Se alguns desses pontos ferem
qualquer princípio de direitos iguais independentemente de gênero, o
item seguinte é um alento. Em pleno ano de 1827, a lei imperial cravava
que "as mulheres vencerão os mesmos ordenados e gratificações concedidas
aos mestres".
"Essa postura é interessantíssima", comenta Almeida. "Igualdade de condições com os homens."
Didática
O
artigo quarto definia que o método adotado era o "ensino mútuo", também
chamado de Lancaster. Criado pelo pedagogo e quaker inglês Joseph
Lancaster (1778-1838), destacava-se por otimizar a transmissão do
conhecimento, ao conseguir passar as aulas a um grande número de alunos,
com poucos recursos, em pouco tempo, e com relativa qualidade.
Em
texto publicado em 15 de outubro de 1927 na 'Revista do Ensino', edição
comemorativa ao primeiro centenário da legislação, o professor Leopoldo
Pereira descreve como era a "escola antiga", ou seja, este ensino do
século 19.
"Antigamente, o mestre escola, de par com o vigário da
freguesia, eram as mais respeitáveis personagens da aldeia. E como era
então mais penoso o trabalho de ensinar e aprender! Não havia livros; o
mestre tinha de fazer cartas para todos os discípulos. Depois do a-b-c, a
carta de nomes, e depois a carta de fora. O mestre e os próprios menos
obtinham dos negociantes cartas comerciais para leitura na escola; os
próprios pais as forneciam, e quando faltavam, recorria-se aos
cartórios, onde o mestre obtinha e às vezes comprava autos antigos,
escritos ainda com pena de pato, que eram o terror da meninada. Eu mesmo
ainda passei pelo suplício de decifrar as abreviaturas dos escrivães do
tempo d'el rei", pontua.
A didática era baseada em repetição e memorização. E
muita disciplina. E isto incluía as reprimendas, conforme dizia o
artigo décimo-quinto da lei imperial: "os castigos serão praticados pelo
método de Lancaster".
Sobre isso, professor Pereira também tratou na 'Revista do Ensino'.
"Não
se compreendia então a escola sem o castigo corporal: a férula era para
o mestre como o cetro para o rei ou o cajado para o pastor. Até nas
aulas de latim e francês, que nossas principais cidades possuíam durante
muitos anos, corria bem aceito o axioma que o latim, quando não entrava
pelos olhos e ouvidos, devia entrar pelas unhas. Na escola primária a
palmatória chamava-se santa luzia. Por que esse nome? Como se sabe, a
crença popular venera Santa Luzia como advogada da vista, e nossos pais
entendiam que a férula é que devia dar vista aos cegos", escreveu ele.
"Este
método era o mais moderno da época para trabalhar com grande número de
alunos em sala de aula. Ele permitia, por exemplo que alunos mais
experientes fossem 'monitores', o que dava ao professor a possibilidade
de ensinar turmas numerosas", explica o historiador Almeida.

→ Trabalho solicitado:
#1 Liste todos os anos escritos em algarismos no trecho.
#2 Reproduza fielmente a passagem do trecho que vai de "Se alguns desses" até "com relativa qualidade.".
Baseie-se exclusivamente no trecho acima.

→ Dados fornecidos:
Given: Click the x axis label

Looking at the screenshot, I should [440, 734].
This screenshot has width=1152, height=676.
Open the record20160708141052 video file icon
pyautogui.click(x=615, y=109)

→ Em resposta:
#1 1827, 1778, 1838, 1927

#2
Se alguns desses pontos ferem
qualquer princípio de direitos iguais independentemente de gênero, o
item seguinte é um alento. Em pleno ano de 1827, a lei imperial cravava
que "as mulheres vencerão os mesmos ordenados e gratificações concedidas
aos mestres".
"Essa postura é interessantíssima", comenta Almeida. "Igualdade de condições com os homens."
Didática
O
artigo quarto definia que o método adotado era o "ensino mútuo", também
chamado de Lancaster. Criado pelo pedagogo e quaker inglês Joseph
Lancaster (1778-1838), destacava-se por otimizar a transmissão do
conhecimento, ao conseguir passar as aulas a um grande número de alunos,
com poucos recursos, em pouco tempo, e com relativa qualidade.